Features of the Model Law:
1. Applicable prospectively and will not affect the existing tenancies.
2. Written agreement is a must for all new tenancies. The agreement will have to be submitted to the concerned district ‘Rent Authority’.
3. The law also speaks about roles and responsibilities of landlord and tenants.
4. No landlord or property manager can withhold any essential supply to the premises occupied by the tenant.
5. If tenancy has not been renewed, the tenancy shall be deemed to be renewed on a month-to-month basis on the same terms and conditions as were in the expired tenancy agreement, for a maximum period of six months.

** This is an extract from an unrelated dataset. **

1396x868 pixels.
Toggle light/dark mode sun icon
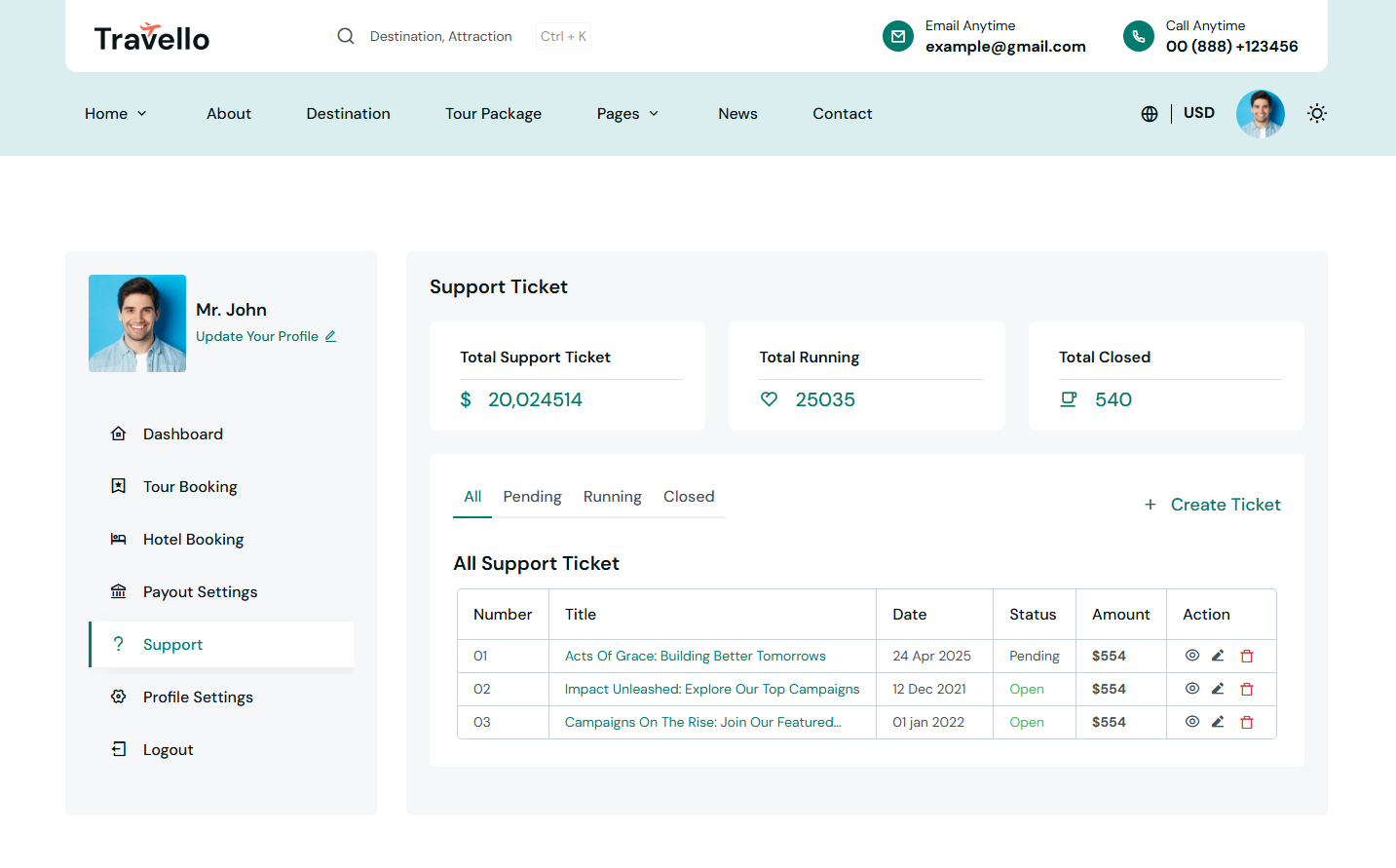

6. Compensation in case of non-vacancy: On the expiry of extended period of six months of agreed tenancy period or the termination of tenancy by order or notice, the tenant shall be a tenant in default and liable to pay compensation of double of the monthly rent for two months and four times of the monthly rent thereafter.
7. A landowner or property manager may enter a premise in accordance with written notice or notice through electronic medium served to the tenant at least twenty-four hours before the time of entry.
Dispute Redressal System:
If a dispute emerges between the owner and tenant, they will have to first approach 'Rent Authority'. If any party is not satisfied with the Rent Authority's order, 'Rent Court' can be approached, followed by a final and then 'Rent Tribunal'.
However, as land is a state subject the MTA is not mandatory for the states to implement; states and union territories can adopt the Model Tenancy Act (MTA) by enacting fresh legislation or they can amend their existing rental laws suitably. As the rules are not binding, states would hardly be in a hurry to embrace it given the fact that political expediency may be a factor in consideration.